She has someone else...

Blessed Be,
Preacher


----------



## 827Aug (Apr 27, 2008)

I agree with the other posts. Many of us have been in your shoes; it is a sad place. As my estranged husband became increasingly distant, I lived in denial. I would never have believed he could have cheated on me, but he did. Sorry to say this, but the "distant" thing is a big red flag someone is cheating.

There's a book titled "Hope for the Separated" by Gary Chapman which benefited me greatly after my spouse moved out. It has strong religious overtones, so I realize it may not be for everyone. It helped me though. 

Hang in there. You'll find much support on this forum.


----------



## NCDave (Apr 26, 2009)

I have asked her about another man. She says there is not, and I tend, perhaps ignorantly, to believe her. My wife is a very honest person, and a bad liar. After 10 years I think I can tell when she is lying (which really hasn't happened). This seems to me to be a "reawakening" of herself. She seems to be strong in herself, which is good unless you are me! She has chosen to leave this marriage with conviction, but I have no "reason" why. I know she was dissatisfied, but really don't have any specifics. This Sucks


----------



## Feelingalone (Apr 22, 2009)

I'm a relative newbie here too NCDave. There was a book suggested earlier in this thread by Gary Chapman. I just finished another by him that was suggested to me by others on this board entitled "The Five Love Languages". Honestly I thought it was hokey, but now that I've read it -- this past weekend -- I wished I had years ago. Maybe you should read that one as well and have her read it.


----------



## JDPreacher (Feb 27, 2009)

I asked my ex about another man...she denied it even after I presented her with evidence to the contrary. 

Look, this whole "needed to find myself" and "there is more to life I want to experience" stuff is a load of bull! Anything like that is all subterfuge for "there is someone else."

Of course it will be denied, to keep their own guilt at bay until they are free from the confines of the current relationship. Once that separation is complete, even if the divorce isn't final, there will be "somoneone else" and I'm sure it will be "oh it just happened, I wasn't looking for anyone."

Blessed Be,
Preacher


----------



## 827Aug (Apr 27, 2008)

Just remember a cheater rarely comes clean. I had all kind of suspicions when my husband was cheating. I would ask and the answer was always "no". That changed when I could tie a name to the activities.


----------



## reidqa01 (Apr 26, 2009)

Wow so many is coming into the victim support.

Yes, a cheater rarely comes clean.


----------



## toomanytears (Apr 15, 2009)

Mine flat out denied there was anyone else too.
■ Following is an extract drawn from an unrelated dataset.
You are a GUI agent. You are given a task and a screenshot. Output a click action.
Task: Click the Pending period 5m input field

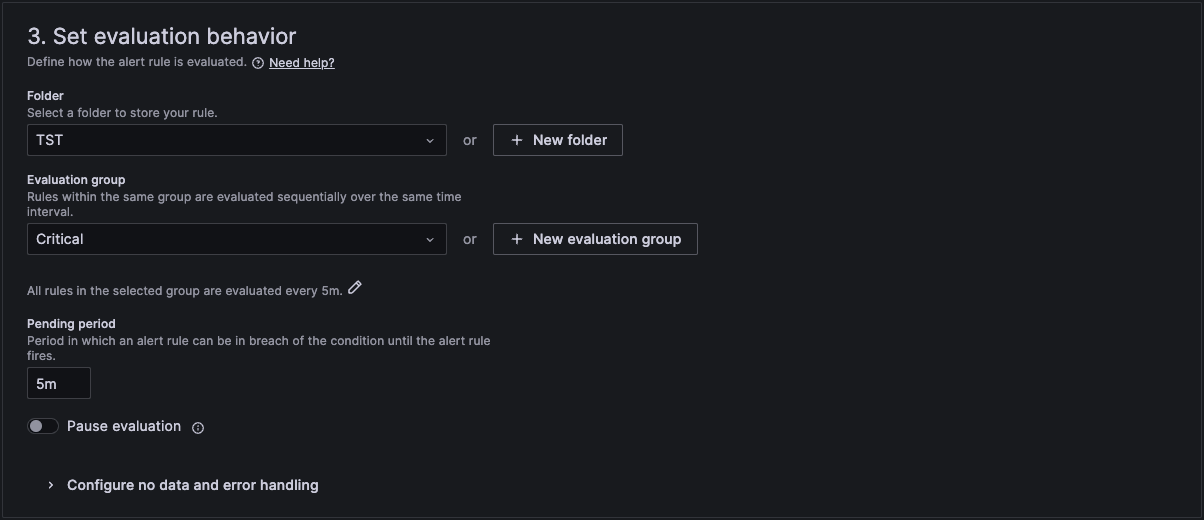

There was and is. I am also a believer that the whole "I need space" is a load of crap and a big red flag.


----------



## NCDave (Apr 26, 2009)

Well, now I'm paranoid! No not really. Well a little. I guess the plain truth is that she has made this decision and there is little I can do but to be positive and conduct myself in a manner that I can look back and not regret. I still think it sucks though.


----------



## In_The_Wind (Feb 17, 2012)

Hi NC Dave sorry you are here whether their is someone else or not i suggest that this would be a good time to start working on yrself and doing things you like to do or develop new hobbies etc If she is unwilling to R and just insists on a D go ahead and file and give her what she wants their are too many other people out their to be consumed by someone that doesnt for whatever reason want to be married to you 

Good Luck


----------



## CH (May 18, 2010)

Or she could be in an EA and since it's not physical doesn't think she's cheating. Most people seem to think as long as we don't have sex it's not cheating and that's where alot of us get into trouble.


----------



## gear1903 (Apr 2, 2012)

ncdave, i have to agree with the other posters, particularly on two things: (i) likelihood that there is someone else in her life, (ii) regardless of whether there is or isn't, it is near impossible for you to change the way someone else thinks, so work on yourself and be proud of who you are and can become. this will do wonders for you, and that will rub off on others (perhaps even your wife, some day down the road).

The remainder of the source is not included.